KFFA
- Helena, Arkansas; United States;
- Frequency: 1360 kHz
- Branding: KFFA AM 1360

Programming
- Format: Country

Ownership
- Owner: Monte Spearman and Gentry Todd Spearman; (Spearman Land and Development);
- Sister stations: KCMC-FM, KFFA-FM, KJMT, KRZP

History
- First air date: November 1941

Technical information
- Licensing authority: FCC
- Facility ID: 16520
- Class: D
- Power: 1,000 watts (day) 90 watts (night)
- Transmitter coordinates: 34°31′39″N 90°37′48″W﻿ / ﻿34.52750°N 90.63000°W

Links
- Public license information: Public file; LMS;
- Website: www.hpr.network/radio-station-portfolio

= KFFA (AM) =

KFFA (1360 AM) is an American radio station licensed by the FCC to serve the community of Helena, Arkansas. The station is owned by Monte Spearman and Gentry Todd Spearman, through licensee Spearman Land and Development.

==Historical role==
In November 1941, Helena's first radio station KFFA went on the air. Station Manager and part owner Sam Anderson offered to sell a block of time to a group of blues musicians on the condition that they obtain a sponsor. Max Moore, owner of Interstate Grocer Company, which distributed King Biscuit Flour, agreed to sponsor the show — thus was born King Biscuit Entertainers and the beginning of King Biscuit Time.

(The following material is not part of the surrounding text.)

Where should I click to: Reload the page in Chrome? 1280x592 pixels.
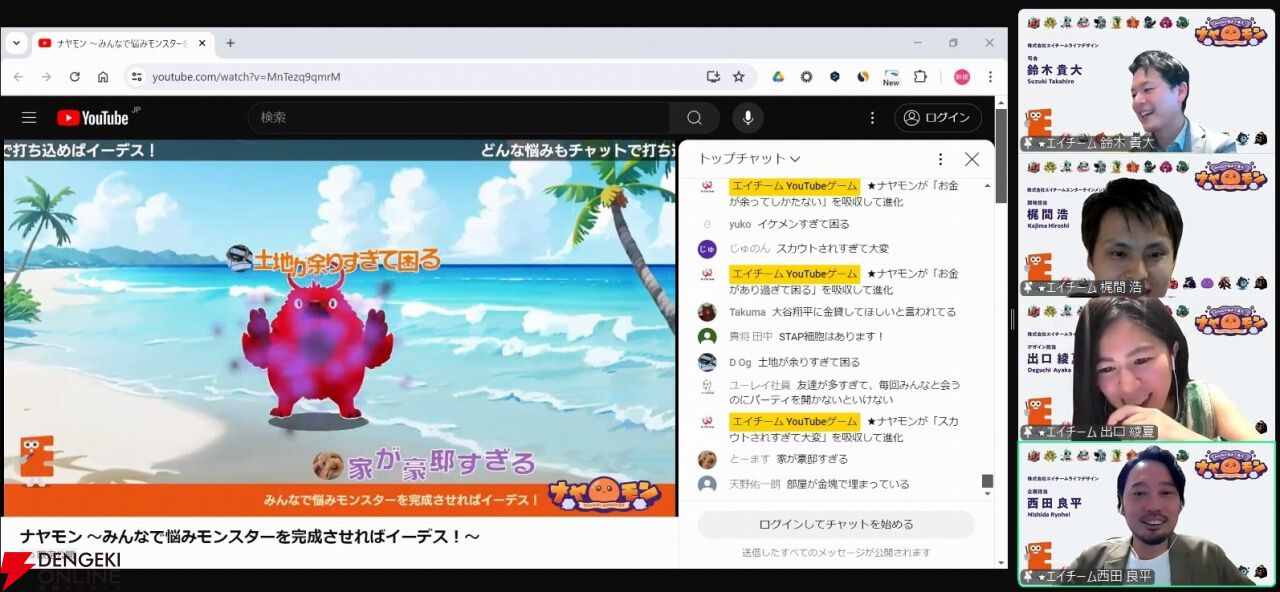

The program was first broadcast on November 21, 1941, and featured blues artists Sonny Boy Williamson and Robert Lockwood, Jr. playing live in the studio. Other musicians who played on the show included pianist Pinetop Perkins and guitarist Robert Nighthawk. Musicians such as guitarist Hound Dog Taylor would stop by for occasional appearances.

These KFFA broadcasts, heard in the hometowns of Nighthawk, Lockwood, and Sonny Boy, were a draw to young southern blues artists who came to Helena to hang around and learn. Jimmy Rogers and Little Walter, later central to the sound of the Muddy Waters band, were among them. Levon Helm, drummer and vocalist for Ronnie Hawkins and The Band, grew up outside Helena in Turkey Scratch. He frequently went into town to watch as the show was broadcast.

The KFFA studios were on the second floor of the Floyd Truck Lines building, a rickety old structure. The program was broadcast from there for 20 years until the building was condemned and the studio moved to modern quarters on the top floor of the Helena National Bank Building.

The show opens with the announcer's, "Sunshine" Sonny Payne's, words, (dinner bell clang) "Pass the biscuits, 'cause it's King Biscuit Time!"

With more than 17,000 broadcasts, this show has influenced several generations of blues, rock, and pop musicians.

Terry Mross, American actor best known for his role in Dazed and Confused, worked at KFFA in the early 1970s and was a frequent guest host of King Biscuit Time when substituting for permanent host "Sunshine" Sonny Payne.

The program is broadcast weekdays at 12:15 PM local time and recordings of the show are available for download from the internet at the station's web site.